Anyone who thinks what they do on the Internet lacks reality is seriously lacking in reality.

It’s difficult for me to separate a person’s online persona with their real life persona. In fact, I don’t see a difference. You are who you are. Why would you change yourself when you post. It just doesn’t make any sense to me.

That being said, I’m more than capable of arguing with someone–on or offline–and still being able to have a few beers with him or her. We don’t all have to agree and it’s understandable that disgreements can become rather animated or heated. It’s to be expected when people are talking about politics, religion or things they hold dear.

There are at least two posters, however, that will have to work very, very hard for me to think of them as anything but complete asses were we to ever meet in person. One of them has even been defended by posters whose opinions I hold in high regard as being a decent enough fella. I don’t see how it’s even remotely possible unless he intentionally posts inflammatory things to get a rise out of people. Even if that’s the case, I’d still be thinking to myself, upon meeting him, just how much of an ass he is. Having an opinion and expressing it is one thing. Being an asshole about it is quite another.

Um, in all seriousness… am I one of the linecrossers?

Assuming the incident in question is the one cited in the OP (I’m fairly sure it is), I’m fairly sure you aren’t. That happened in New York, and I don’t believe you were there.

No. The incident was a two-parter: a face-to-face meeting (that I was not part of) and some real nasty shit-slinging on the part of the two that have been virtually shunned. I said some of the nastiest things I’ve ever said to a human being. I’m not particularly proud of how low I sunk on that one, but the situation infuriated me and I rather lost it. To my knowledge you were not involved in the face-to-face, and if you were part of the thread, I don’t recall you being a line-crosser. I’m pretty sure you’d already know if you did.

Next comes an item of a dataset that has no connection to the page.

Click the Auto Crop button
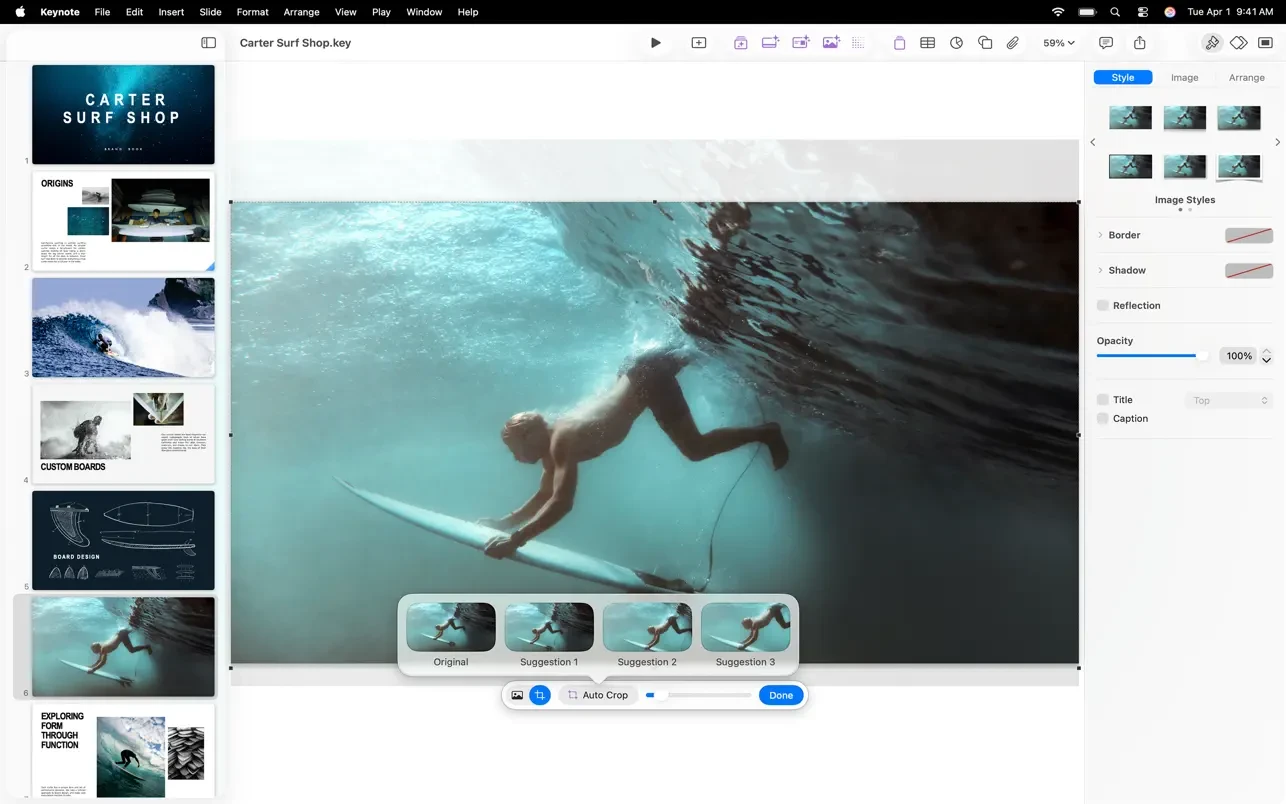Viewport: 1286px width, 804px height. [x=598, y=695]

Olentzero, I think people are referring to a couple of our former resident fundies, JoeCool and JerseyDiamond. Online, they were both frequently…well, to call them dick-munching shitheads would be an insult to dick-munchers and shitheads everywhere. Their posts were rude, insensitive, judgemental, and sometimes just gratuitously insulting for no apparent reason. (The whole bit about Eve and the quality of her reassignment surgery springs immediately to mind. That was some ugly shit, in case you weren’t here for it. Assholery of breathtaking proportions, it was. If I were her, I’d be more inclined to employ the Bitchslap Direct, but she’s usually much more of a lady than I am.) Online, meatspace, it didn’t matter. They were shitstains to everyone who didn’t fit their ideas of Godly behavior. But if they approved of your lifestyle, they were apparently quite friendly, kind, generous, and charming. It made for an odd dichotomy, where someone who was consistently a jerk was getting defended as a pretty good guy. I personally can’t classify someone who is regularly a jerk as a good guy, but I suppose mileage varies.

Ah, OK. There have been at least three threads referenced in here, and she and I were both involved in at least one where I got called out for vitriol, so I just wanted to make sure.

gobear, you are a coward.

You are willing to engage me here on these boards, but if you ever met me you’d “pretend I don’t exist”? How pathetic.

Come on, my boy, stand up for yourself. Don’t be intimidated by people IRL. If you’re capable of being a nasty little bitch here, then you should have the courage to do it in person. Stick by your beliefs, even if you’re scared…and maybe one day you won’t be such a gutless coward.